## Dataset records
|---|
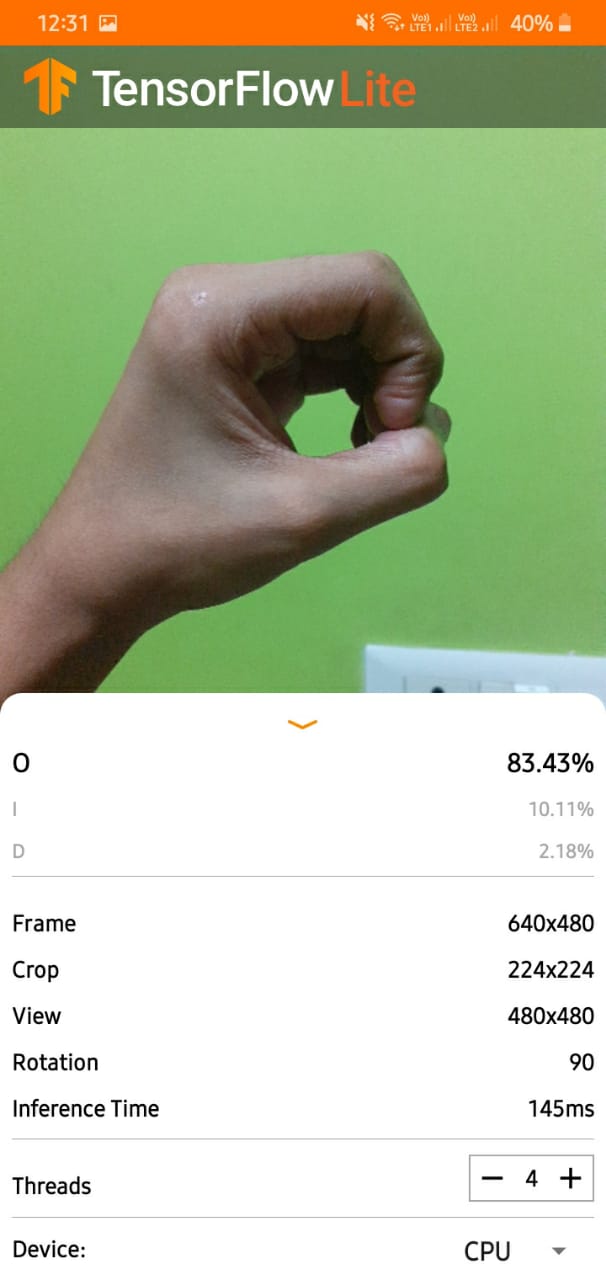
Task: Click the Device dropdown arrow
Action: tap(560, 1251)
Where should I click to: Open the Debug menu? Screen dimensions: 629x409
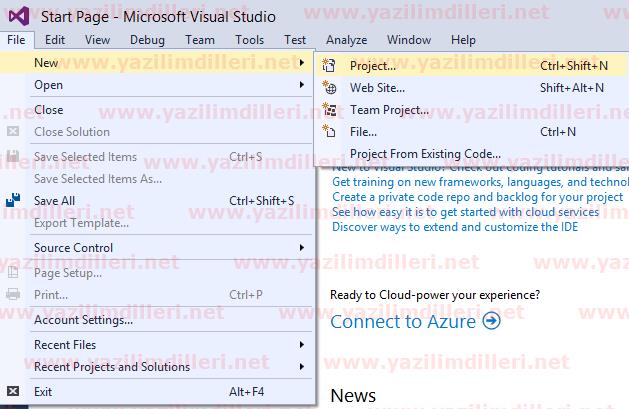point(146,40)
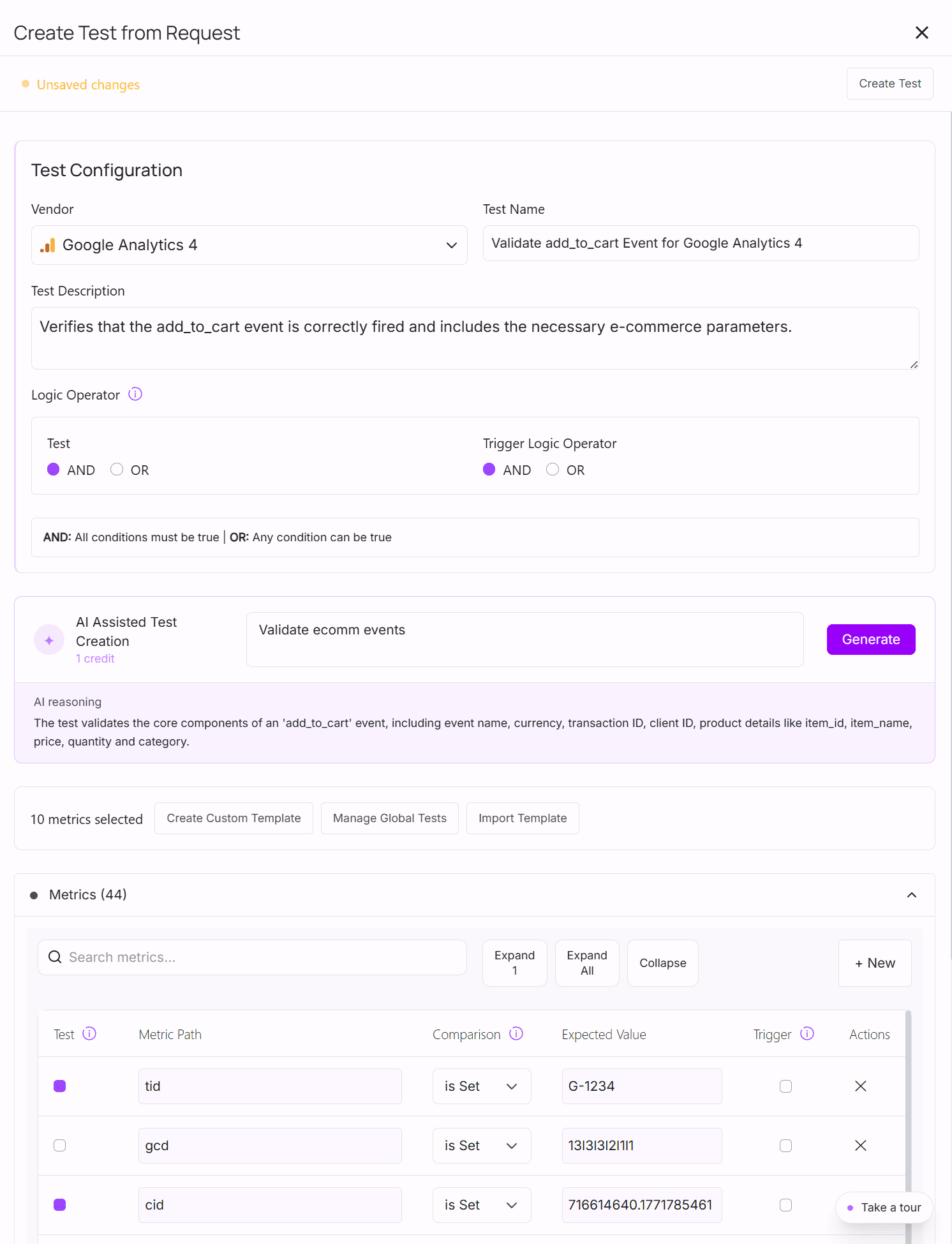Viewport: 952px width, 1244px height.
Task: Click the Generate button
Action: pyautogui.click(x=870, y=640)
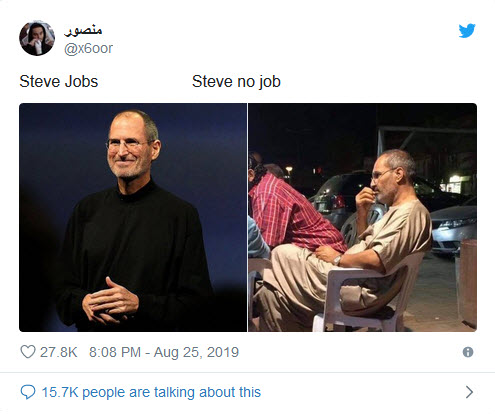495x414 pixels.
Task: Click the white plastic chair in the right photo
Action: (x=368, y=293)
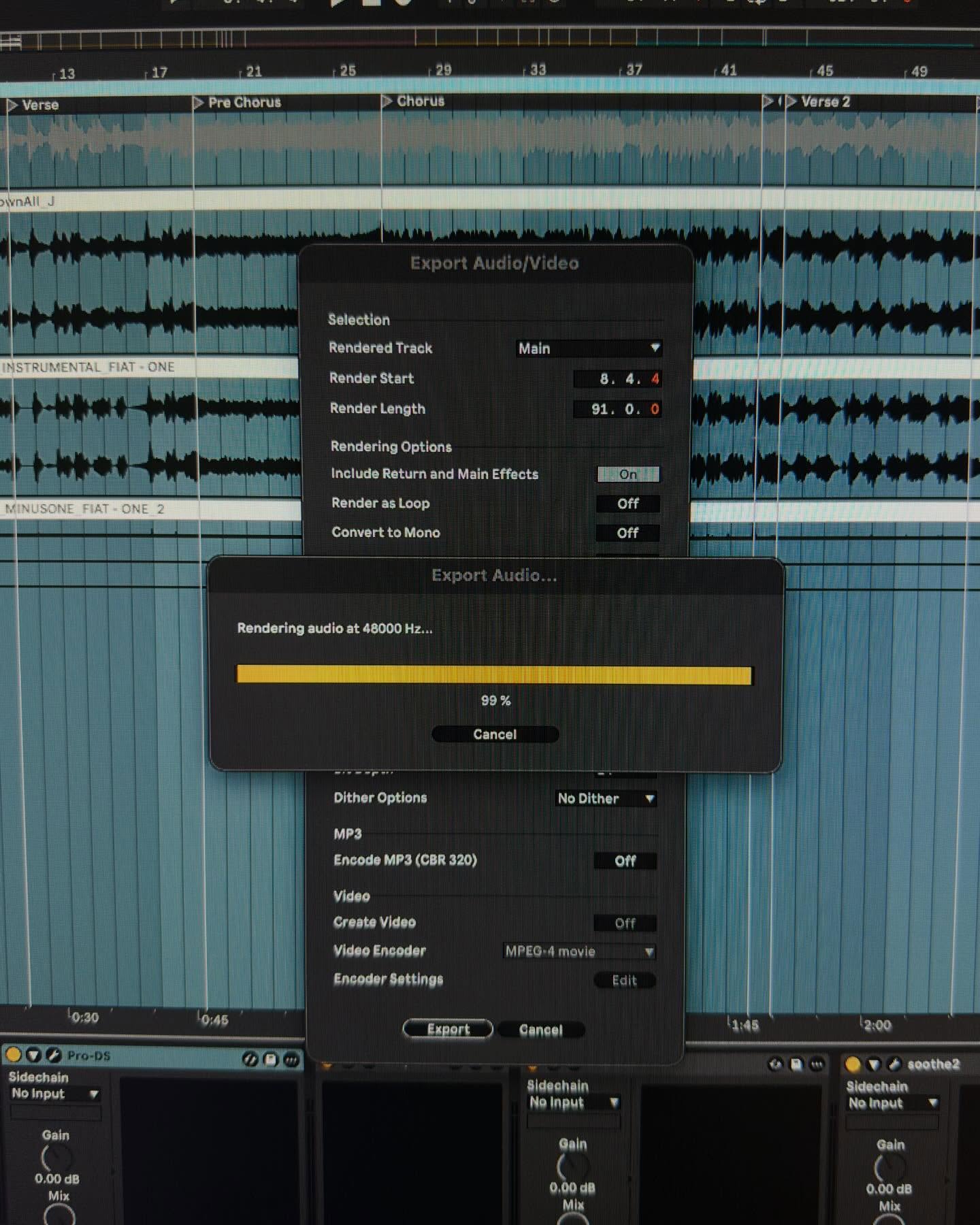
|---|
## About this task
Pictures excluded, output exactly the line that contains "Where should I" and every line after it to the end of the data above.

## Completed exercise
Where should I click to: Open the Debug menu? Screen dimensions: 629x409
point(146,40)
Viewport: 952px width, 1244px height.
Task: Click the Generate button
Action: pyautogui.click(x=870, y=640)
495x414 pixels.
Task: Click the white plastic chair in the right photo
Action: (x=368, y=293)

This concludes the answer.